Страсть к коллекционированию, видно, вообще была присуща Петру Александровичу, он, например, коллекционировал... оригинальные фамилии. Как-то познакомил меня со своим аспирантом-бразильцем. "А вы знаете какая у него фамилия? Табак! Только - Табак".
Петр Александрович отличался очень правильной, интеллигентной речью. Правильность речи была и его неким "пунктиком"; часто при мне он пускался в рассуждения о засорении языка, о неправильном словоупотреблении. Возмущался выражениями вроде "я вас подброшу" (на машине) или "я к вам подскочу"; говорил: "Это в цирке подскакивают!" Раз кто-то сказал: "У моей супруги..." Петр Александрович отреагировал: "Не следует называть свою жену супругой, как не следует говорить о себе: "я кушаю". Это о других можно говорить так. А для вас она не супруга, а жена." Не нравился ему и такой оборот: "можно вас на пару минут?"; говорил: "Это только сапоги да перчатки считают парами".
Готовясь к защите кандидатской диссертации, я, конечно, рассчитывал на некую помощь П.А.Ребиндера. Он, вероятно, прочел мою мысль о желании видеть его в качестве официального оппонента и, опередив мою просьбу, сказал, что ему, академику, неудобно быть оппонентом на защите кандидатской диссертации, вот когда я буду защищать докторскую... Ну, а отзыв он обязательно напишет. Однако от обещания до самого отзыва – путь долгий. А у меня уже назначена дата защиты. Как всегда, Петр Александрович куда-то спешит, опаздывает. Сажусь вместе с ним в машину, и там, на ходу, он пишет отзыв. Конечно, весьма положительный, даже восторженный. А диссертации моей он, естественно, не читал, разве что бегло просмотрел реферат. Кроме того, тема моей диссертации лишь малым краешком касалась тех проблем, которыми он занимался. Но вот что интересно и поучительно: его отзыв вовсе не содержал каких-то общих фраз о том, что моя работа актуальна, фундаментальна, выполнена на высоком научном уровне и т. п.; нет, он отметил именно те наиболее существенные конкретные научные результаты, которые он усмотрел в моей работе. И я не перестаю удивляться, каким совершенным научным зрением надо обладать, чтобы так вот, на ходу (даже и в буквальном смысле), ухватить сразу суть проблем и способов их решения.

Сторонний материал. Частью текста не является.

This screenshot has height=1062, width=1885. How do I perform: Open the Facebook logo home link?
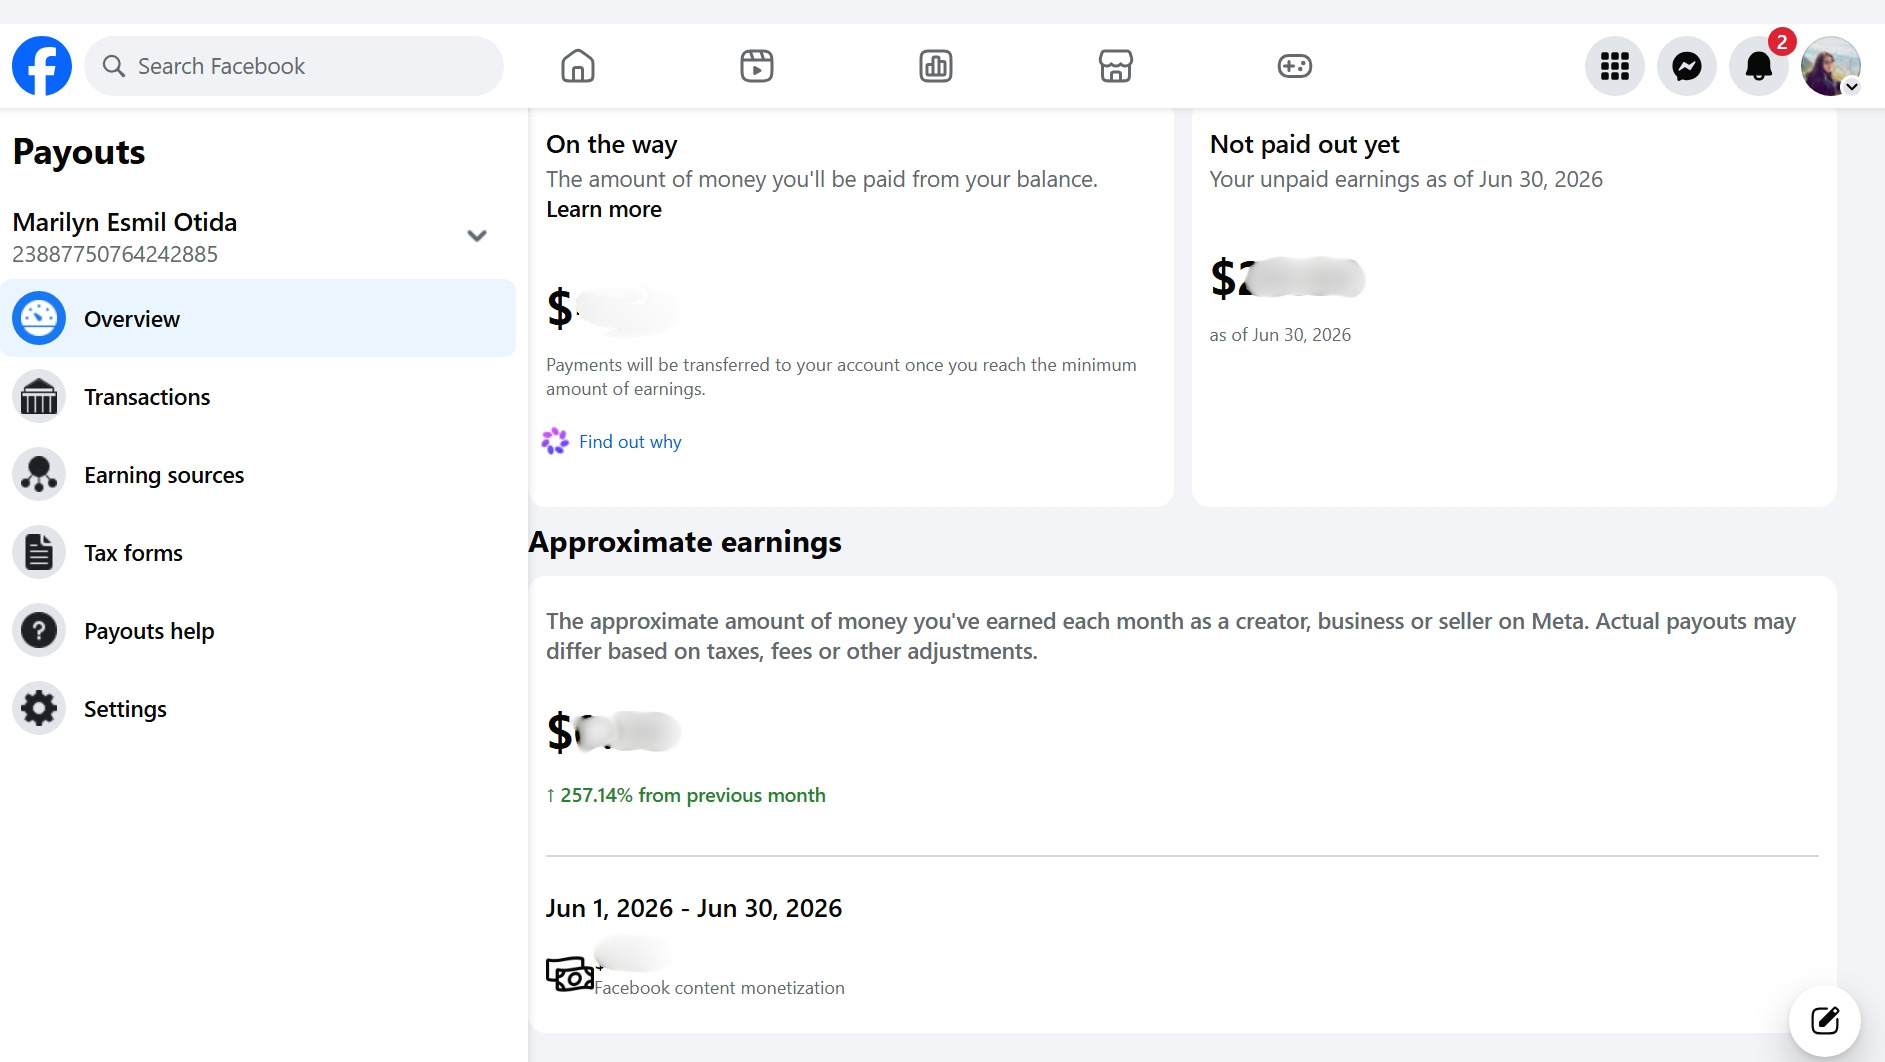coord(42,66)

Я защищал свою диссертацию 1 июня 1961 года. Этот день считался "Днем защиты детей", и по этому поводу на почтамте письма гасились специальным штемпелем. Я наклеил на обложку своего автореферата только что вышедшие марки и погасил их этим специальным штемпелем. Сделал надпись "Учителю в науке, другу в филателии – в день защиты своей и детей".
У меня тоже хранится один автограф П.А. Ребиндера. Однажды в университете он взял со стола только что вышедшую книжку, написанную его сотрудником Ю.В.Горюновым, и сделал на ней надпись: "Глубоковажаемому Элли Михайловичу от не-автора".
А еще в память о Петре Александровиче остались марки. Те, что я когда-то выменял у него, и те, что оказались в той небольшой части его коллекции, которая досталась мне после его смерти.